Page ::
From: Peter Zijlstra <peterz@infradead.org>
To: Juri Lelli <juri.lelli@redhat.com>
Cc: mingo@redhat.com, rostedt@goodmis.org, tj@kernel.org,
linux-kernel@vger.kernel.org, luca.abeni@santannapisa.it,
claudio@evidence.eu.com, tommaso.cucinotta@santannapisa.it,
bristot@redhat.com, mathieu.poirier@linaro.org,
lizefan@huawei.com, cgroups@vger.kernel.org,
Prateek Sood <prsood@codeaurora.org>
Subject: Re: [PATCH v8 6/8] cgroup/cpuset: Change cpuset_rwsem and hotplug lock order
Date: Fri, 28 Jun 2019 15:03:08 +0200 [thread overview]
Message-ID: <20190628130308.GU3419@hirez.programming.kicks-ass.net> (raw)
In-Reply-To: <20190628080618.522-7-juri.lelli@redhat.com>
On Fri, Jun 28, 2019 at 10:06:16AM +0200, Juri Lelli wrote:
> cpuset_rwsem is going to be acquired from sched_setscheduler() with a
> following patch. There are however paths (e.g., spawn_ksoftirqd) in
> which sched_scheduler() is eventually called while holding hotplug lock;
> this creates a dependecy between hotplug lock (to be always acquired
> first) and cpuset_rwsem (to be always acquired after hotplug lock).
>
> Fix paths which currently take the two locks in the wrong order (after
> a following patch is applied).
> Signed-off-by: Juri Lelli <juri.lelli@redhat.com>
This all reminds me of this:
https://lkml.kernel.org/r/1510755615-25906-1-git-send-email-prsood@codeaurora.org
Which sadly got reverted again. If we do this now (I've always been a
proponent), then we can make that rebuild synchronous again, which
should also help here IIRC.
> ---
> include/linux/cpuset.h | 8 ++++----
> kernel/cgroup/cpuset.c | 22 +++++++++++++++++-----
> 2 files changed, 21 insertions(+), 9 deletions(-)
>
> diff --git a/include/linux/cpuset.h b/include/linux/cpuset.h
> index 934633a05d20..7f1478c26a33 100644
> --- a/include/linux/cpuset.h
> +++ b/include/linux/cpuset.h
> @@ -40,14 +40,14 @@ static inline bool cpusets_enabled(void)
>
> static inline void cpuset_inc(void)

Record set ::
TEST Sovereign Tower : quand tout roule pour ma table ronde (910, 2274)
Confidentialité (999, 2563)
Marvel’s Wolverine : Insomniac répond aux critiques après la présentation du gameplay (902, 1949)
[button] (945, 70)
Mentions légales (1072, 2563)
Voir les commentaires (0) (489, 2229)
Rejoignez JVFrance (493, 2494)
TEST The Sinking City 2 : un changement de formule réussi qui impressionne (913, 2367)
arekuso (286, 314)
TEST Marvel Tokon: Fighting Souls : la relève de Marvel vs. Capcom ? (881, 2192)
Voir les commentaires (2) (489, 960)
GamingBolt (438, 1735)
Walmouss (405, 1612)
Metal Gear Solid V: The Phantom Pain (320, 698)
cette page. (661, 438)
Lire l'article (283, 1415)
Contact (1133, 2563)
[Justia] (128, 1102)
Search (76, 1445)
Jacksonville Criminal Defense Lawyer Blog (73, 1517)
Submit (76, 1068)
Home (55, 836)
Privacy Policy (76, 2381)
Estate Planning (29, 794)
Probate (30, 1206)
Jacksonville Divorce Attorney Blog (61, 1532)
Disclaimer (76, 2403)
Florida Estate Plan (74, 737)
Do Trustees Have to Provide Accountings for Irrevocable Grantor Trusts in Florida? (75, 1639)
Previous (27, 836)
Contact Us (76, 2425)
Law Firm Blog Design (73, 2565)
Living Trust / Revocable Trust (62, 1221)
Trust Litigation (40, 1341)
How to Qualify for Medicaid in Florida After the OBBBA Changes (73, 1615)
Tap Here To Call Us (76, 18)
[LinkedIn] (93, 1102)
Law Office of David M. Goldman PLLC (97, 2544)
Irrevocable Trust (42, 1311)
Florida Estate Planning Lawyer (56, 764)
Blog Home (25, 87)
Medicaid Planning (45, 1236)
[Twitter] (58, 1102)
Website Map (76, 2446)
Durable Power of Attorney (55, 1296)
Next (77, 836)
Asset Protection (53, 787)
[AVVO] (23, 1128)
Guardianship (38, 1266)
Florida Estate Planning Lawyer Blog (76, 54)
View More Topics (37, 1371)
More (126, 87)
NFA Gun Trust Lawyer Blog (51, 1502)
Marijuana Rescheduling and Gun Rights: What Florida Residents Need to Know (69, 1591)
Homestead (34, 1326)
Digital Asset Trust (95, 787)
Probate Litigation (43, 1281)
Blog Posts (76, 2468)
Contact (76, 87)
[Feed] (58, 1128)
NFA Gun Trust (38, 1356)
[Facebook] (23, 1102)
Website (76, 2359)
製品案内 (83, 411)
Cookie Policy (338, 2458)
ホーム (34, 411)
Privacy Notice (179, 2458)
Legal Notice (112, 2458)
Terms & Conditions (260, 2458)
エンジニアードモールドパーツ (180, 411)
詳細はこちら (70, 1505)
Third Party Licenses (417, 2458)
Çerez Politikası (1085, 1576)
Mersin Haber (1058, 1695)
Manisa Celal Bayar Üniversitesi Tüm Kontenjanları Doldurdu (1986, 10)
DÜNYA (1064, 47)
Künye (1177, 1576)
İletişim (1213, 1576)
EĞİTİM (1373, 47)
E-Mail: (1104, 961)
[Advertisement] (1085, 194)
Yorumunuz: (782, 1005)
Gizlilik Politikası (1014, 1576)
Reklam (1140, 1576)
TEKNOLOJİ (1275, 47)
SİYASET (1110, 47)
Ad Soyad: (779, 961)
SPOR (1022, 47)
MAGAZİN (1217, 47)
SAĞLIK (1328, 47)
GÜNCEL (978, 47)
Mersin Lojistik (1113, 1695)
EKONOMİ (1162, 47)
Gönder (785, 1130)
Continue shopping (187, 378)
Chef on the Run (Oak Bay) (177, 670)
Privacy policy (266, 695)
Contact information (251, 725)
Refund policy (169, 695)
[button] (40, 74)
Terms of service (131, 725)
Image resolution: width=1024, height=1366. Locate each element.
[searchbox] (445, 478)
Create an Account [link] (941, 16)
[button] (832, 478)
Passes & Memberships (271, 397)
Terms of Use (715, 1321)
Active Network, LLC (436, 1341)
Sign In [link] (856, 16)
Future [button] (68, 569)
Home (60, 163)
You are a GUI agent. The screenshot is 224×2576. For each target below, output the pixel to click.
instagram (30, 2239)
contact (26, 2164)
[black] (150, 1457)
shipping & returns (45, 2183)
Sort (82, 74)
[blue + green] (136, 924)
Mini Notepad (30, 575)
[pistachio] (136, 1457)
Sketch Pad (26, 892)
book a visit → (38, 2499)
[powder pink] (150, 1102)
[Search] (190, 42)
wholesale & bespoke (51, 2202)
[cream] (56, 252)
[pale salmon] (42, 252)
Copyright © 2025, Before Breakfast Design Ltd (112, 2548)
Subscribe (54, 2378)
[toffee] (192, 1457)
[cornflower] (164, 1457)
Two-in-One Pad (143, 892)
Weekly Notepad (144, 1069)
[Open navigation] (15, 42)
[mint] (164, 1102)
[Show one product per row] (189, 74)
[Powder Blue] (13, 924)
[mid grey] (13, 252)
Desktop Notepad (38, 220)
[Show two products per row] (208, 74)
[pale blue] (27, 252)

Problem :: Print, word for word, the stretch of the cpuset patch reply starting with "In-Reply-To: <20190628080618.522-7-juri.lelli@redhat.com>" and going on through "after hotplug lock).".

Response ::
In-Reply-To: <20190628080618.522-7-juri.lelli@redhat.com>
On Fri, Jun 28, 2019 at 10:06:16AM +0200, Juri Lelli wrote:
> cpuset_rwsem is going to be acquired from sched_setscheduler() with a
> following patch. There are however paths (e.g., spawn_ksoftirqd) in
> which sched_scheduler() is eventually called while holding hotplug lock;
> this creates a dependecy between hotplug lock (to be always acquired
> first) and cpuset_rwsem (to be always acquired after hotplug lock).